#### [GIVEN PROBLEM]
Render the lines of the records from the line containing "Locate an element on the screen. The" through the line containing "coordinates (106, 141)." as a JSON list of strings, one string per line, skipping blank lines and leaving out the pictures.

begin INPUT DATA

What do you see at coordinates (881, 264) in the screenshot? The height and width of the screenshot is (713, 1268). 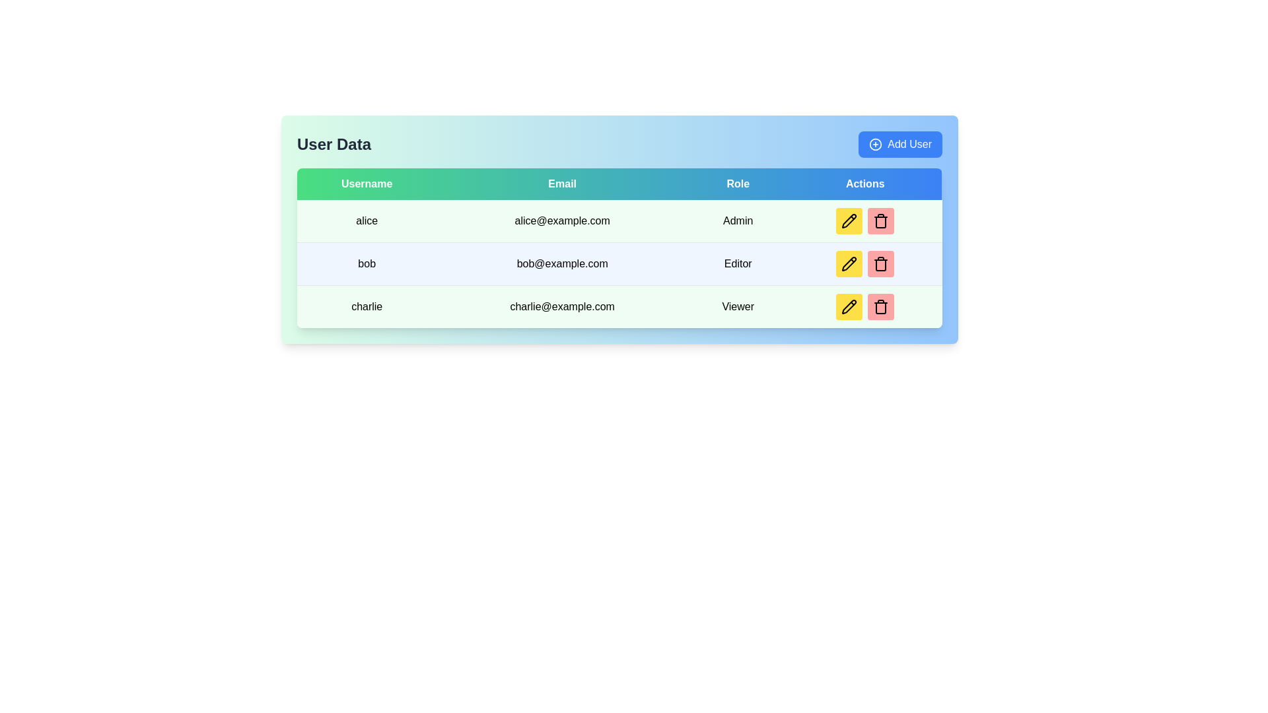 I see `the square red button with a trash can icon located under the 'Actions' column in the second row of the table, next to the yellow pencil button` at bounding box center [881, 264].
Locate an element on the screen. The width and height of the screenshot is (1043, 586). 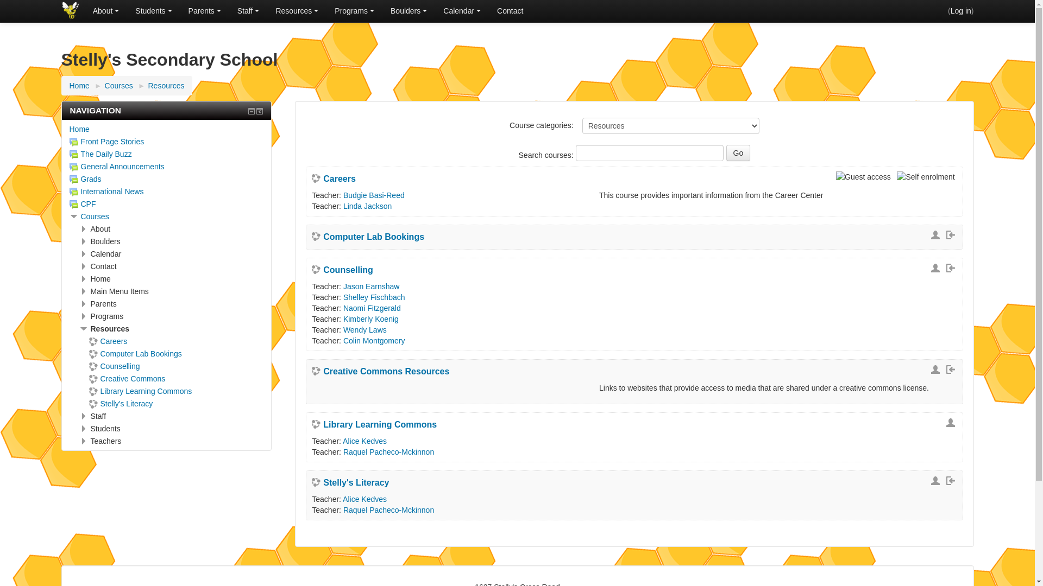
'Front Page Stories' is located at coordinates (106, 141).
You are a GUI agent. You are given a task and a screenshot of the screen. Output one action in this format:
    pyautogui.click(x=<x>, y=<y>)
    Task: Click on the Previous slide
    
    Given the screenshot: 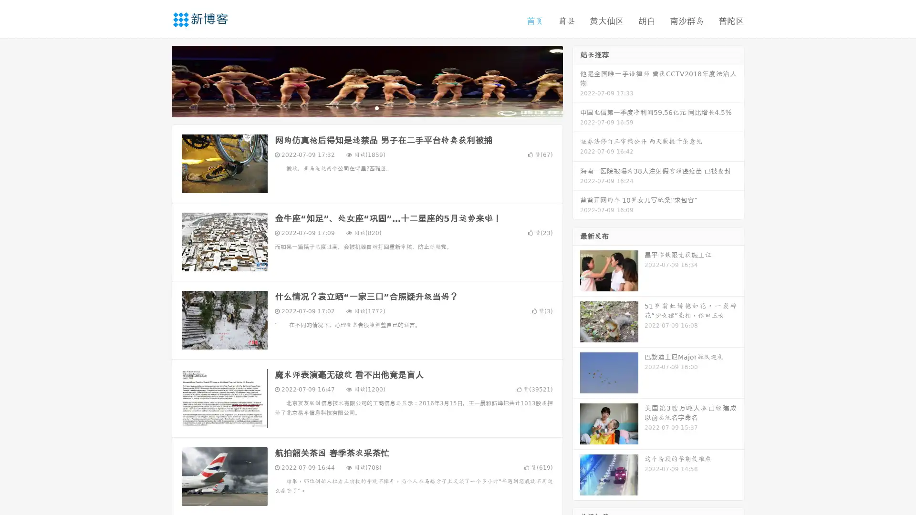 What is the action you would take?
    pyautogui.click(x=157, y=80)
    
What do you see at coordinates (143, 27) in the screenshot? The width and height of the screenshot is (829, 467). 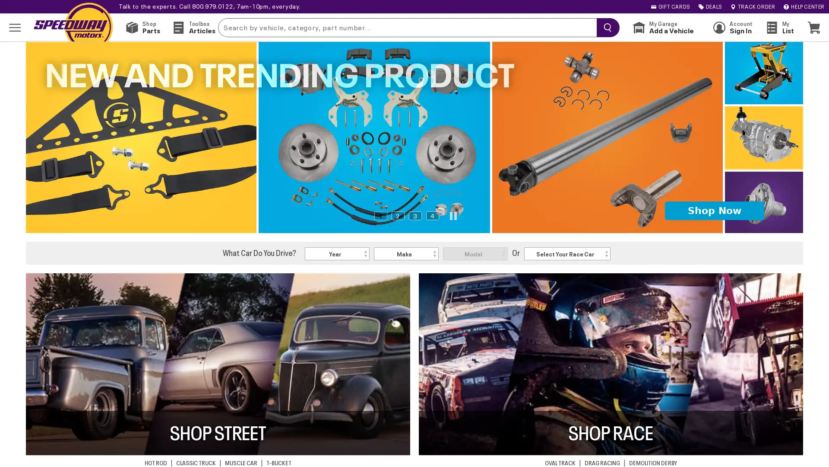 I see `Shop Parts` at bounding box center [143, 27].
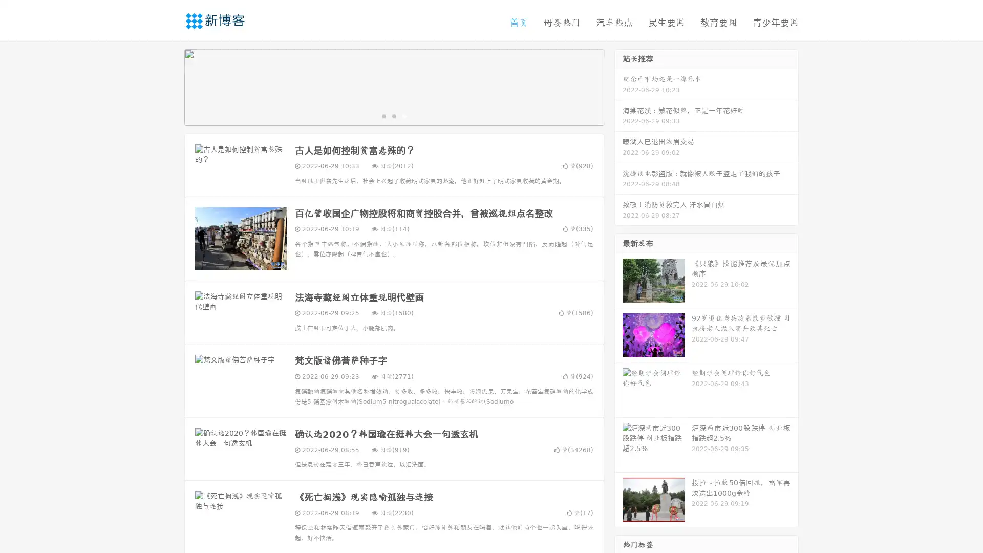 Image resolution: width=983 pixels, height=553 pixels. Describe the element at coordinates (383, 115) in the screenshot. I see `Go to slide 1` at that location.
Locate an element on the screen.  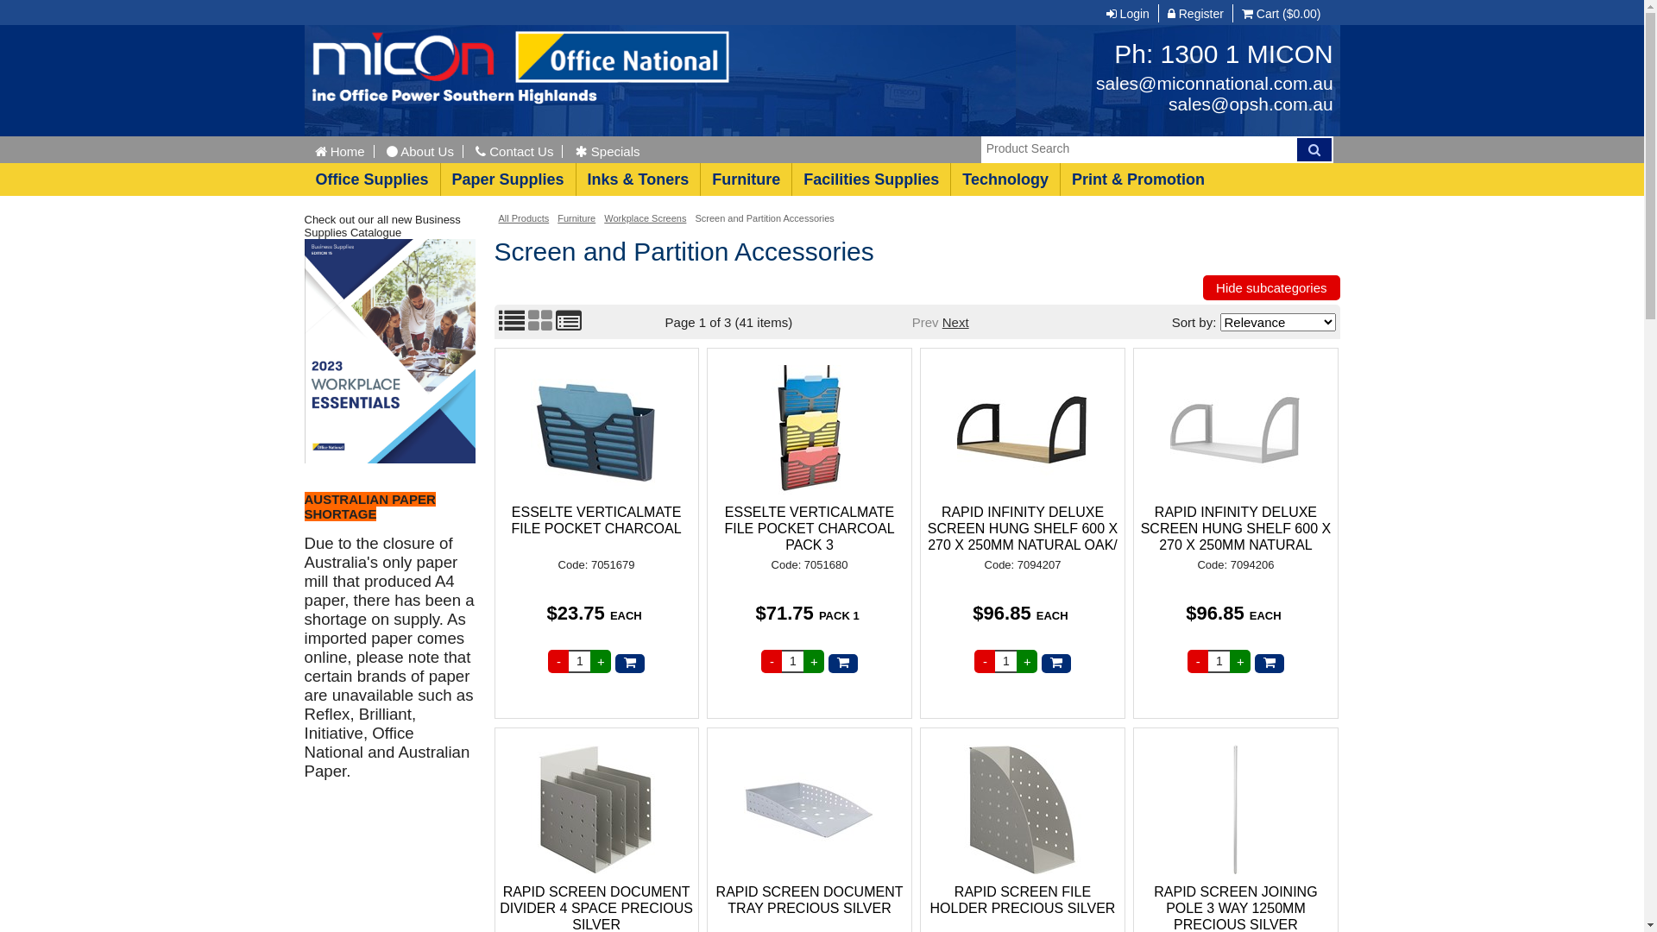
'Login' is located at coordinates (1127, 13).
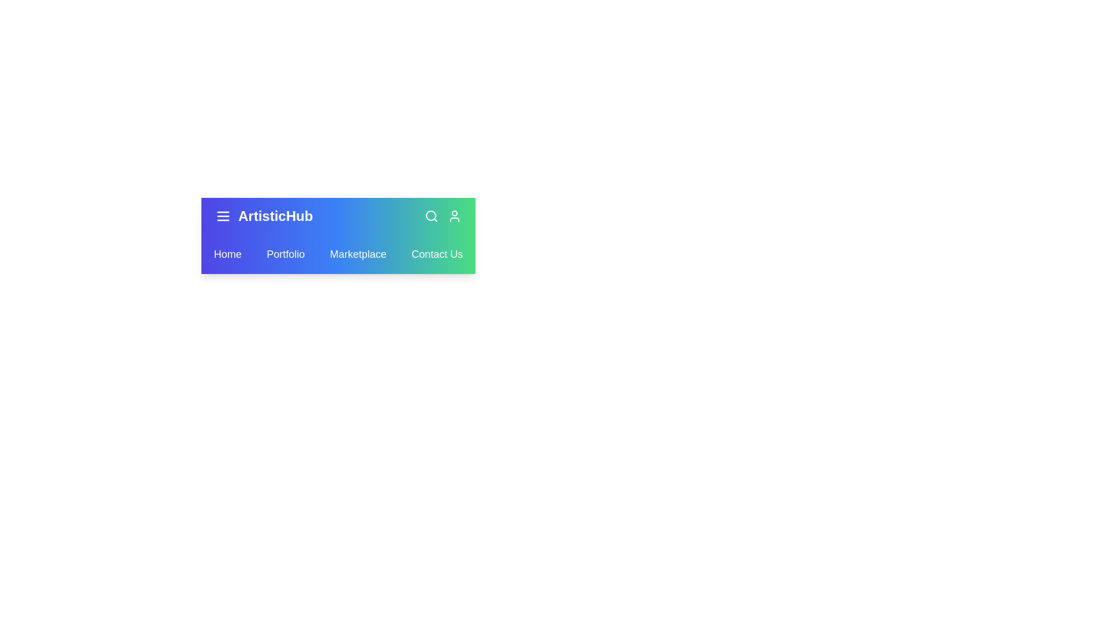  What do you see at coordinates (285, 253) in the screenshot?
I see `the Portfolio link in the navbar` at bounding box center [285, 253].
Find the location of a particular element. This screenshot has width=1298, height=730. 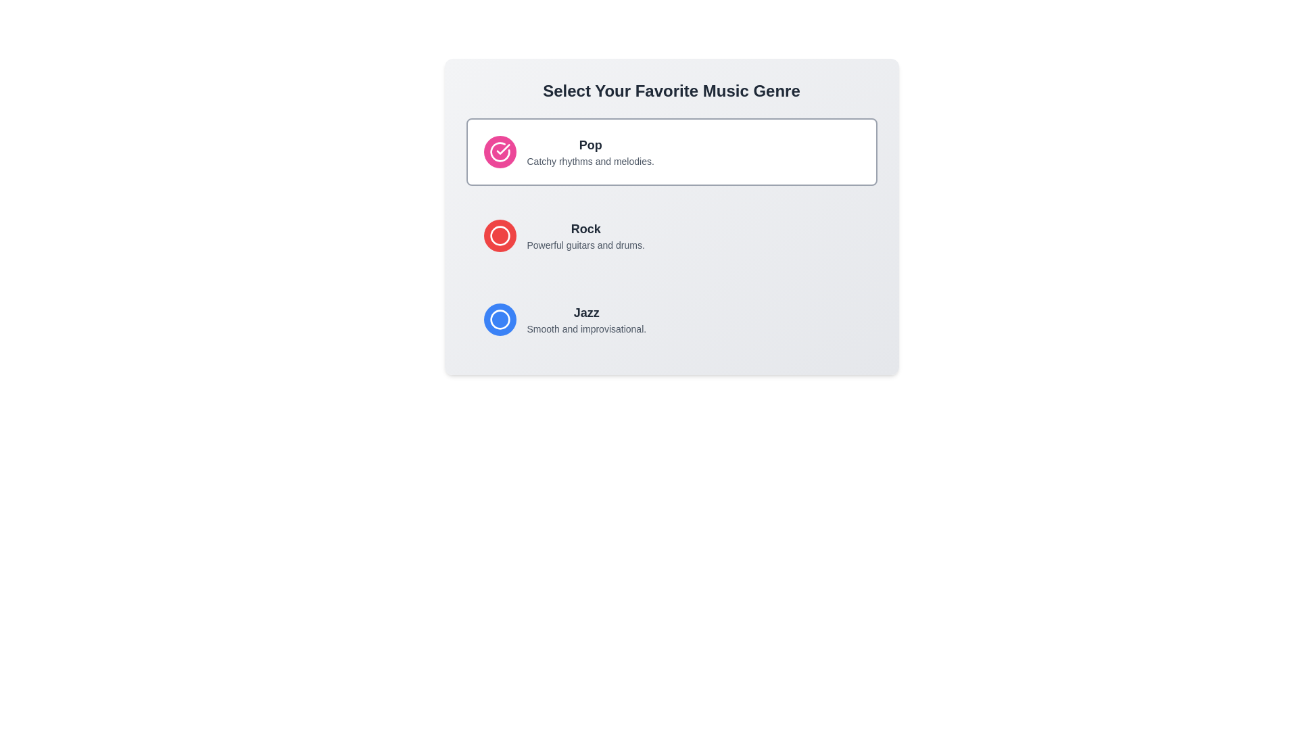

end INPUT DATA

#### [ANSWER TO THE TASK]
[
  "Locate an element on the screen. The width and height of the screenshot is (1043, 586). ",
  "'Front Page Stories' is located at coordinates (106, 141)."
]